Bacteriophage enzymes: a new realm of antibiotics
Written By: Reed Owens-Kurtz
Edited By: Claudia Althoen, Madeline Nicol, Katherine Hill
Microbes have been sources for antibiotics since the heralded discovery of Penicillin. However, the applications of viruses in our fight against pathogenic microbes has long been neglected. The ability of bacteriophages, viruses that target bacteria, to selectively target pathogens has just recently been explored, opening an entire realm of potential antimicrobials. Unlike conventional antibiotics, these bacteriophage-derived treatments may be able to specifically target and affect only harmful pathogens, reducing negative effects on the healthy microbiome. They also have the potential to enter human cells and kill pathogens hiding within. These newly discovered bacterial assassins produced by bacteriophages are single proteins called endolysins.

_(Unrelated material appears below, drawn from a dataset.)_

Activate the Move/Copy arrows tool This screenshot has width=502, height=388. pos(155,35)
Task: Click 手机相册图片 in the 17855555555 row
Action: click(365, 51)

Endolysins are enzymes that kill bacteria by bursting their cell walls. Bacteriophages make specific endolysins that destroy the bonds in peptidoglycan, the primary material in bacterial cell walls. Shen et al. studied an endolysin that kills Streptococcus pyogenes,abbreviated Spy, the pathogen behind strep throat, necrotizing fasciitis, and streptococcal toxic shock syndrome. They analyzed how this anti-strep endolysin, called PlyC, functions and whether it could target harmful bacteria that hide inside human cells in the throat, avoiding conventional antibiotics. Their work showed that PlyC could enter human cells infected with Streptococcus and identify and lyse only these pathogens. This implicates a unique potency of endolysins in the treatment of pathogens that can intracellularly evade traditional antibiotics and the human immune system.
A team of researchers headed by Yang Shen at the University of Maryland, Carnegie Mellon University, and the Rockefeller University developed a culture of human epithelial cells and Spy to mimic an infection. They originally aimed to develop engineered endolysins to target Spy cells hiding inside the human cells, and as a control, measured the efficacy of a few known endolysins against intracellular Spy to establish the levels of Spy in the cells when treated with these purified but unmodified endolysins. Much to the scientists’ surprise, the endolysin PlyC killed 95% of the intracellular bacteria without the need for engineering. After this shockingly eventful control test, the researchers focused on PlyC’s activity, determining whether it has any adverse consequences on the human cells and the role of its different domains. Using confocal microscopy to visualize stained cell membranes, they demonstrated that the human epithelial cells were unaffected by PlyC. Fluorescent staining of Spy and of the endolysin showed that they aggregate in the same regions of the human cell. Therefore, PlyC is likely associated with Spy within human cells, providing reasonable evidence that it targets only the pathogen. Further experiments investigated the subunits of PlyC and found that the subunit PlyCB was essential for the enzyme to enter the human cell. This series of microscopy demonstrates that the endolysin requires these subunits to enter human epithelial cells and zones in on Streptococcus pathogens once in the cell.
Will the next antibiotic your doctor prescribes be a bacteriophage-produced enzyme? Shen et al. are continuing their research on PlyC with goals to determine the molecular mechanisms behind how this enzyme kills Spy. They hope to fully understand this endolysin, including any potential side-effects on human cells, before proposing it as a new drug. This recent paper certainly shows potential for PlyC as an antibiotic that succeeds where current drugs fail in treating intracellular infections. It also exposes a whole category of untapped biological sources for antibiotics. After all, recent estimates suggest the world contains 1031 bacteriophages — why not harness this vast array of organisms evolved to kill bacteria with precision? Take your pick, there’s a bacteriophage assassin for any bacteria you want to get rid of, and these first experiments suggest they are much better at finding and killing pathogens than we are.
Citations:
Shen, Y. et al. A bacteriophage endolysin that eliminates intracellular streptococci. eLife 5, e13152 (2016).
Travis, J. All the World’s a Phage. Science News, 164(2), 26 (2003).
Loessner MJ. Bacteriophage endolysins–current state of research and applications. Current Opinion in Microbiology 8, 480–487 (2005).